I think I could just sleep. All the time right now. |
I used to buoyantly refer to this time we're currently living through as "Sparkling Isolation." It doesn't seem like too long ago. Twenty days ago, as I look at my calendar. A month ago. It was still easier to maintain a good sense of humor back then. Smiles felt natural, still.
It's begun feeling like Pandemic Purgatory.
The edges are starting to feel like they're fraying around here. Zoe has started complaining as much about home-school as she did about school-school. My husband has done up many of the home-fix-it projects he hasn't had time for over the last while.
Maybe the grind is a little more concentrated for them because there's no getting away from it. When you GO to work, you get to LEAVE work. When you GO to school, you get to LEAVE school. When you're working or schooling at home, there's no leaving. You're always there. You see the same walls. You hear the same sounds. You smell the same smells. If you're like us, you fall into a rut of eating kind of the same stuff, over and over. You do the same stuff, over and over again.

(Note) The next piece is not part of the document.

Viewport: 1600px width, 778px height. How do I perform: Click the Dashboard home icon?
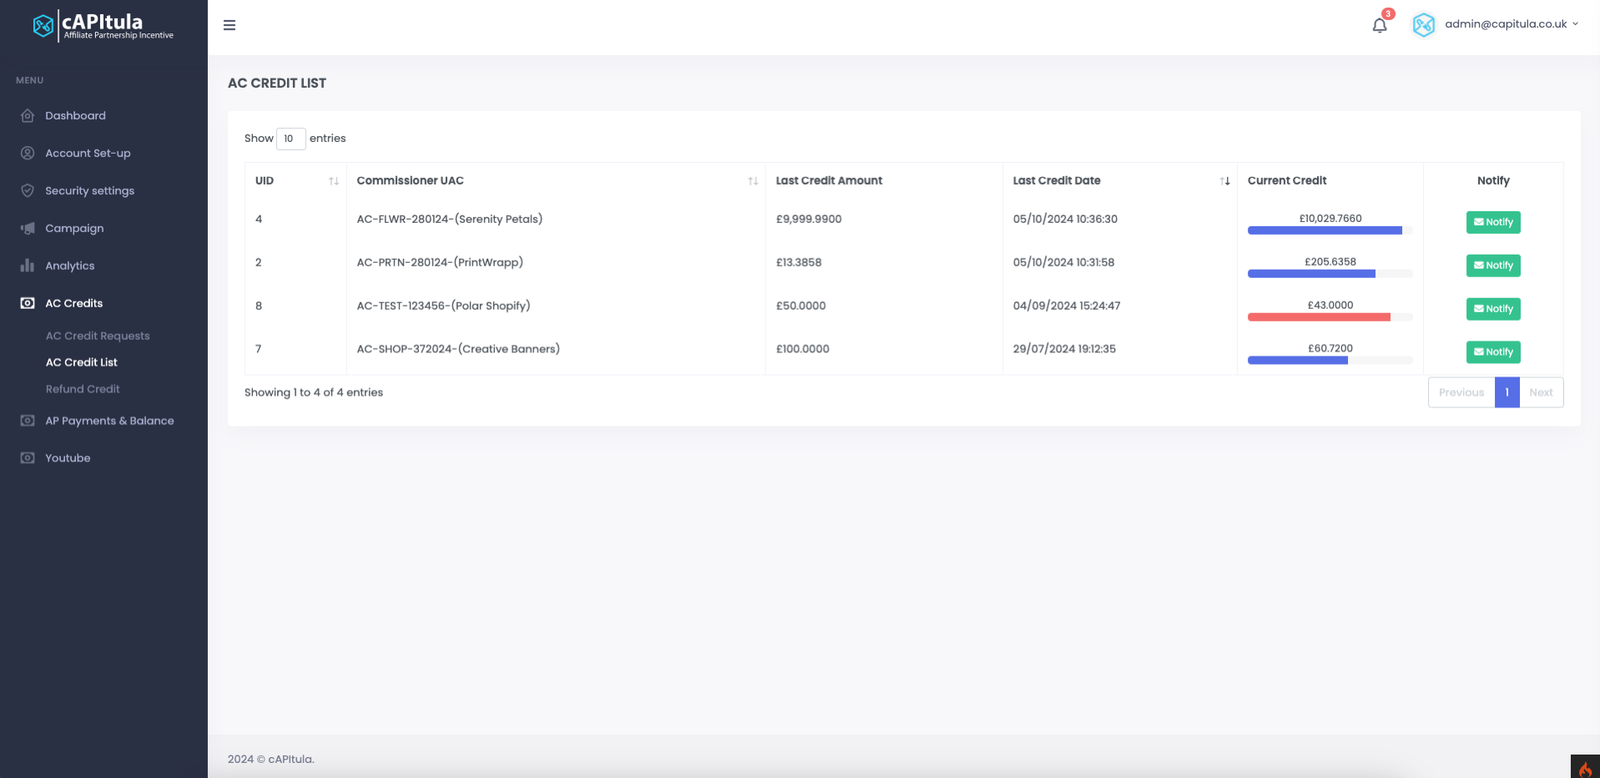pos(28,116)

One day runs into the next.
Even before Pandemic Purgatory, Home and Work were the same locale for me. Things sort of ran together. I felt like I ran in the background, unnoticed, and I certainly felt as frayed around the edges as my daughter and my husband are starting to seem. But at least there were the external routines that reminded me what day it was. Now it feels like: Saturday, Tuesday (my husband is allowed to practice at his office on Tuesdays for true emergency patients), Saturday, Saturday, Saturday, Saturday, and Saturday. I don't really leave my house. There isn't anywhere for me to go, and no reason for me to go there.
I've passed the point of wanting to accomplish Great Things during Sparkling Isolation- I had read that Sir Isaac Newton came up with Calculus while working from home during the quarantine during the Plague of 1665-1666. I started to feel fairly optimistic about my creative prospects. I have learned what I honestly already knew. I'm no Sir Isaac Newton. I'm not even Lady Fig Newton.
I think I feel most like Living Dead Girl. I still get up every day at the same time I did when school was still running. I still get stuff done. I think I've done an impressive job of keeping the laundry folded and put away. This is the best my laundry room has looked for the longest stretch of time I can remember. I actually think I could probably go in there and organize it up like a Pinterest Fail version of those Pinteresty laundry rooms, at this point, since there are no baskets or piles of clean clothes indefinitely on deck for folding. But that's the "Living" girl part. "Living Dead Girl" still gets the work done, but I swear, I could just lie down on the couch and sleep for hours a day. That's what I'd really like to do, truth be told.
I've read that that isn't so abnormal right now, either. There's a lot of intense emotional information for us to process right now, whether we're aware of it or not. There's a lot of anxiety and worry. That tires a person out. Maybe in order to feel less like Living Dead Girl and more like myself, I need to spend a few days sacked out under my gravity blanket on the couch. I'd like to think Living Dead Girl isn't just who I am from now on. I hope not!
This won't last forever, Friends, even if it feels like it has, is, and will be forever. We all have to do what we need to do to get through each day. I'm right here in the trenches with you, appropriately distanced, although you wonder, was there appropriate distance with trench warfare? I guess there is during this trench warfare. Take care of yourselves, Friends, especially if you're also feeling like Living Dead Girl.